“Una checca inutile”, Sgarbi condannato per diffamazione dopo la denuncia di Casalino
In diretta nazionale, su Rete4, durante una puntata di “Stasera Italia”, Vittorio Sgarbi chiamò Rocco Casalino “checca inutile”: era il 30 gennaio 2020 e per quelle parole l’attuale sottosegretario alla Cultura è stato condannato per diffamazione al pagamento di una multa da mille euro (più tremila di spese processuali), al quale si dovrà aggiungere il risarcimento in sede civile ancora da quantificare. Il portavoce del Movimento 5 Stelle stima una somma intorno ai 50mila euro.
In quella puntata Sgarbi stava inveendo contro il governo a guida pentastellata, dopo essersi scagliato contro i ministri Di Maio e Fioramonti appellandoli come “figure intermedie che non valgono niente” se la prese con l’addetto alla comunicazione dell’allora premier Giuseppe Conte, sostenendo inoltre che fosse inadeguato per il suo ruolo. In sede processuale il sottosegretario ha provato a spiegare di aver utilizzato il termine “checca” come sinonimo di “omosessuale”, senza sottendere alcuna connotazione negativa.
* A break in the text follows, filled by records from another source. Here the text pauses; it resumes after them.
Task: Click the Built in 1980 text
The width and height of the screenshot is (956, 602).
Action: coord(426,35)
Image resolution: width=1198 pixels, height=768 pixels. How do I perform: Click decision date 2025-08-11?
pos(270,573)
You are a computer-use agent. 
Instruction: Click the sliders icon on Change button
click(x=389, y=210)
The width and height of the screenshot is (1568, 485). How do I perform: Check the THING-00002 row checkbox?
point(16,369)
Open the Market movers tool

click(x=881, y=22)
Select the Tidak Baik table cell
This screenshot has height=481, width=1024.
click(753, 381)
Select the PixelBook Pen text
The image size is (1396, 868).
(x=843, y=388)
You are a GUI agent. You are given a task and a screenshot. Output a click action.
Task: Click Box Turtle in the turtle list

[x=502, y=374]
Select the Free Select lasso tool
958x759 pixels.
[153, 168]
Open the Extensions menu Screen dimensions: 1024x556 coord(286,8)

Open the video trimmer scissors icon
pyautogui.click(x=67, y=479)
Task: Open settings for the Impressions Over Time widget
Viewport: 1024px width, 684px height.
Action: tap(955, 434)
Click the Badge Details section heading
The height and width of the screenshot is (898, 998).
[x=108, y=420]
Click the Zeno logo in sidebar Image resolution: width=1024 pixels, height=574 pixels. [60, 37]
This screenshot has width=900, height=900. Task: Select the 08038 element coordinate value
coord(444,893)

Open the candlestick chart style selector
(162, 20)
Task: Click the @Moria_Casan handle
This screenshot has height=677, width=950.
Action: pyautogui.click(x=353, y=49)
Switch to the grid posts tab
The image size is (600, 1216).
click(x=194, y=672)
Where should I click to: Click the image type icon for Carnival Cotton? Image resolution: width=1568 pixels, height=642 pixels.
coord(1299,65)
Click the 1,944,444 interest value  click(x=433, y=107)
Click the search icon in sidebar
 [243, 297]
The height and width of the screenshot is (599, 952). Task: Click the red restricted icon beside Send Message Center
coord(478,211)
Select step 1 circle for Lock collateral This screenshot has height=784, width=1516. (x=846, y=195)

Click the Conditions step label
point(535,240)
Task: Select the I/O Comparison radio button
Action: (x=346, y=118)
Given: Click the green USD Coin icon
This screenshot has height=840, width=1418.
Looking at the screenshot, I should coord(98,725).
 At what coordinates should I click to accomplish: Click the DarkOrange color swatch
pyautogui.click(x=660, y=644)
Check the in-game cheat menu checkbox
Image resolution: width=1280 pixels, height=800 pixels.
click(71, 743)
Tramite i suoi legali ha anche fatto sapere di ritenersi “non imputabile” per una libera manifestazione del proprio pensiero, oltre che per il suo ruolo di deputato.
La Cassazione, come ribadito anche in aula dall’avvocato di parte civile, Tommaso Gioia, “ha già stabilito che per il reato di diffamazione non è invocabile l’immunità parlamentare, ovvero il politico che diffama un avversario politico non può ottenere l’immunità in quanto manca qualsiasi nesso funzionale con l’attività parlamentare”. Il legale ha poi sottolineato il fatto che “risulta recidivo infra-quinquennale, ma pare che non abbia ancora compreso quale sia la soglia del limite oltre la quale il proprio esprimersi trascenda nella lesione della reputazione e, in questo caso, della sofferenza altrui”.
Casalino, dal canto suo, “non ha mai fatto mistero della sofferenza provata in passato e che prova ogni volta che viene discriminato per il suo orientamento sessuale. La elevata notorietà del diffamante, la risonanza mediatica della notizia, la elevata notorietà del diffamato conducono ad una diffamazione definibile di eccezionale gravità”.